Most of the would-be bank founders who come to Carpenter for guidance are groups, but it's possible for a single wealthy person to start a bank and own 100 percent of it. "Several years back, we did one in which an individual put in $50 million and started his own bank," Carpenter recalls. Solo founders often are civic-minded individuals, rather than someone motivated by ego or the prospect of becoming even richer. In some instances, they're trying to take the place of a small local bank that recently closed down.

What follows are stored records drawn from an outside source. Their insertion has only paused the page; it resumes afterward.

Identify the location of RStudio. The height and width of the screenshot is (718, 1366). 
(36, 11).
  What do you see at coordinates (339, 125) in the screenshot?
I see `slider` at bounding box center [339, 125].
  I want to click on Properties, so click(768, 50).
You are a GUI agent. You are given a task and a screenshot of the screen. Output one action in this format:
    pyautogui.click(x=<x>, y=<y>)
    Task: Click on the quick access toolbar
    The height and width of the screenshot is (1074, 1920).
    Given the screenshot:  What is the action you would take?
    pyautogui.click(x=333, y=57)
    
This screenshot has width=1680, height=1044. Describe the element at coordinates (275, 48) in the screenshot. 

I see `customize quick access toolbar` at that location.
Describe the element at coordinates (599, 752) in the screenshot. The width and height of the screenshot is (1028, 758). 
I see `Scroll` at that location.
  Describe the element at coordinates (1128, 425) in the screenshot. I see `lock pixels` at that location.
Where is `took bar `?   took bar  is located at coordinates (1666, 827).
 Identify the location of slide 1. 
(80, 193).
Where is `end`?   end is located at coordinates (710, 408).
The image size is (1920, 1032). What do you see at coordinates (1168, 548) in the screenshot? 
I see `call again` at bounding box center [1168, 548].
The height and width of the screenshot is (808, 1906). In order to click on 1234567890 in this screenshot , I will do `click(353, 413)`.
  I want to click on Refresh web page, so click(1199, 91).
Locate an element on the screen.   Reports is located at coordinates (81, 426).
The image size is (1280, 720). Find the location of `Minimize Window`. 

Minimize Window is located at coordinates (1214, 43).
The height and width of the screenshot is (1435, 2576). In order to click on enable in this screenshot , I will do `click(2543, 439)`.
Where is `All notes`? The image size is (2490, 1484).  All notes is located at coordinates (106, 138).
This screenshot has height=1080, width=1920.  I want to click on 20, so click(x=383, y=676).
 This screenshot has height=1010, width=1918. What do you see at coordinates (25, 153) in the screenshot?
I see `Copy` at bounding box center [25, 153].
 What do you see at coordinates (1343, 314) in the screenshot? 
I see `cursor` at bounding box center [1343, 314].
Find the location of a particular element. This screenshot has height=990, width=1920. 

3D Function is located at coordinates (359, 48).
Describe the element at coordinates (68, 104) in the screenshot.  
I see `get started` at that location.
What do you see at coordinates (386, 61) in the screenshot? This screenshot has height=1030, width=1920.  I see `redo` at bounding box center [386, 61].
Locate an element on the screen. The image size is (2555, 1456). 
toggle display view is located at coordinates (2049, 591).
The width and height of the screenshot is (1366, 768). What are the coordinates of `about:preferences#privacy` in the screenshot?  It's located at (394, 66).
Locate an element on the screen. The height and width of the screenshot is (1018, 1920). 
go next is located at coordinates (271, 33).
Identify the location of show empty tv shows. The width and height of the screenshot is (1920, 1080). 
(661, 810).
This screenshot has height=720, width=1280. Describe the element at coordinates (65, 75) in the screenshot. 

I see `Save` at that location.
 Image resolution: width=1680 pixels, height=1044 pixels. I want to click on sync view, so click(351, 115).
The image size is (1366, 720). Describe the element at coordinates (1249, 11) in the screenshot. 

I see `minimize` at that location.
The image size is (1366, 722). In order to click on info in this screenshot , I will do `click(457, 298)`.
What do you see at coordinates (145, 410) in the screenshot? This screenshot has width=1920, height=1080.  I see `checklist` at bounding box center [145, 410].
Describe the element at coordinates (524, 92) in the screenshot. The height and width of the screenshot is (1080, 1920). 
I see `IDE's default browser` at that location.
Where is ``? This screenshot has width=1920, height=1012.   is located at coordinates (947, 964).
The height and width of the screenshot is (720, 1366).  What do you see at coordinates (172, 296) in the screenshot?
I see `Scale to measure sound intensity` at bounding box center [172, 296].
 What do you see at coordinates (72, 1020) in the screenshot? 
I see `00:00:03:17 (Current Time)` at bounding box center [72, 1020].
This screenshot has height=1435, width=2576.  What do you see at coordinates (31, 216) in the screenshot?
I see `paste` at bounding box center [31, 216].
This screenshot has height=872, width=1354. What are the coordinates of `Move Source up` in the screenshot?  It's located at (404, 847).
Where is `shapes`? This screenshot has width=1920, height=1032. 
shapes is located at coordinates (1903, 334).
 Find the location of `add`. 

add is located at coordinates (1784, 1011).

Carpenter says that people start banks for various reasons. Sometimes, bank startup entrepreneurs think they can find customers in a particular community that's underserved by existing financial institutions. In one common scenario, a group of Chinese-Americans or Latinos might decide to start a local bank to serve immigrant customers in their native language. Other bank founders possess a specific sort of lending expertise that gives them a competitive advantage in some particular business. (Sometimes that niche can be pretty arcane — Carpenter cites the example of one bank that was founded specifically to make loans on special engines that seaports and government agencies use to retrofit old diesel trucks to run on electricity.) Or maybe they have a plan to offer mobile banking or some other service that local competitors don't yet have.
In addition to brick-and-mortar community banks, in recent years, companies involved in the financial technology field, also known as fintech, have also begun allowing starting online banks to take advantage of innovations they've developed, such as software that automates and speeds up the loan application process. "That's much more of a new wave," Carpenter says.